ACTION ITEM
Your answer should be every line from the records that contains "Identify".

RECORD EXTRACTS

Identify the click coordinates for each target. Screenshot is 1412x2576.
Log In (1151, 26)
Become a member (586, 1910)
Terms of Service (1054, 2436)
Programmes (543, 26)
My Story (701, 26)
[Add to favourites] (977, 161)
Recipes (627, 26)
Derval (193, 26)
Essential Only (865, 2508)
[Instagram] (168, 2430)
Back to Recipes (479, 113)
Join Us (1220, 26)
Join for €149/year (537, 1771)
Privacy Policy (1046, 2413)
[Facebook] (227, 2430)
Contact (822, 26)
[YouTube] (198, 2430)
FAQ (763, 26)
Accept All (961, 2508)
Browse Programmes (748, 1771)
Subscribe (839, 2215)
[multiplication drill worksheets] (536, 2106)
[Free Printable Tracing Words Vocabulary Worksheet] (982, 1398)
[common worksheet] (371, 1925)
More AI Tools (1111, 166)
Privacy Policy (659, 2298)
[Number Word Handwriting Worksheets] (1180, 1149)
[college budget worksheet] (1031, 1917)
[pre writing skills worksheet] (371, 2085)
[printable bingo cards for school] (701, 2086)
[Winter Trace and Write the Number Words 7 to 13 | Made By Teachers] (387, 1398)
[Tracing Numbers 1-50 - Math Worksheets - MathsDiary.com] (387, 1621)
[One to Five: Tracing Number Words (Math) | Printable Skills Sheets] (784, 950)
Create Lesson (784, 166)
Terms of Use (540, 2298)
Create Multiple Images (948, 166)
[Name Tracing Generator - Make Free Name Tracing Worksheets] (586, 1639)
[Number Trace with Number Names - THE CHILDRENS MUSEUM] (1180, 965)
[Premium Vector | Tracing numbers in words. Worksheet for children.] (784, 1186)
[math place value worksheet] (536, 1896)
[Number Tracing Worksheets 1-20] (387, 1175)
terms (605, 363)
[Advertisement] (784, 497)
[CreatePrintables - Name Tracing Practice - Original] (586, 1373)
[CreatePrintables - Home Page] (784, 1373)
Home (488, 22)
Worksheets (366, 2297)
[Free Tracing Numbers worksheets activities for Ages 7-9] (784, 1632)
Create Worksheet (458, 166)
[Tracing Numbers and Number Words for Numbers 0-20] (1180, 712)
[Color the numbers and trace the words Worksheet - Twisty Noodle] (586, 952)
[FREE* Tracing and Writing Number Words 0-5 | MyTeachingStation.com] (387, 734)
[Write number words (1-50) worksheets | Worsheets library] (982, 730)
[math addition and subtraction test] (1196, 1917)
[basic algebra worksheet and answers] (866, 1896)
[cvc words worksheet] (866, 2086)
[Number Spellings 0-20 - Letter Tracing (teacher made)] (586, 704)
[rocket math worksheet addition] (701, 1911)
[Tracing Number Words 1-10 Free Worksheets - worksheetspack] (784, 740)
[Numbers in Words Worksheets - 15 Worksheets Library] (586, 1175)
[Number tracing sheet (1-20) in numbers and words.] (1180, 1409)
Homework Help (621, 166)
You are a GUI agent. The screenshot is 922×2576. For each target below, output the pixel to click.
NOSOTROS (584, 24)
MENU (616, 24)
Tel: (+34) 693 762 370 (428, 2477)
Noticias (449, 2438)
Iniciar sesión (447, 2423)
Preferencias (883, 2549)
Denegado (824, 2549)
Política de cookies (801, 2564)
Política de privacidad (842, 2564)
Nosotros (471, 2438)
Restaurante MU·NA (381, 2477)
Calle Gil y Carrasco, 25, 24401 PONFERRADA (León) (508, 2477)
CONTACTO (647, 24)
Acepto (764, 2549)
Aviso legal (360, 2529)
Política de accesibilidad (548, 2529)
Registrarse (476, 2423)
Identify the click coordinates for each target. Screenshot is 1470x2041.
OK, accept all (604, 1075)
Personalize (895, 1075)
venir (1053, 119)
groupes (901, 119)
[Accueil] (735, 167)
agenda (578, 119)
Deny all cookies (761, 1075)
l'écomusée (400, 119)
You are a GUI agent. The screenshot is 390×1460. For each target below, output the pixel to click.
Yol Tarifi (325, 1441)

PROBLEM SOLUTION
Identify the click coordinates for each target. Screenshot is 1412x2576.
Identify the click coordinates for each target. Screenshot is 1470x2041.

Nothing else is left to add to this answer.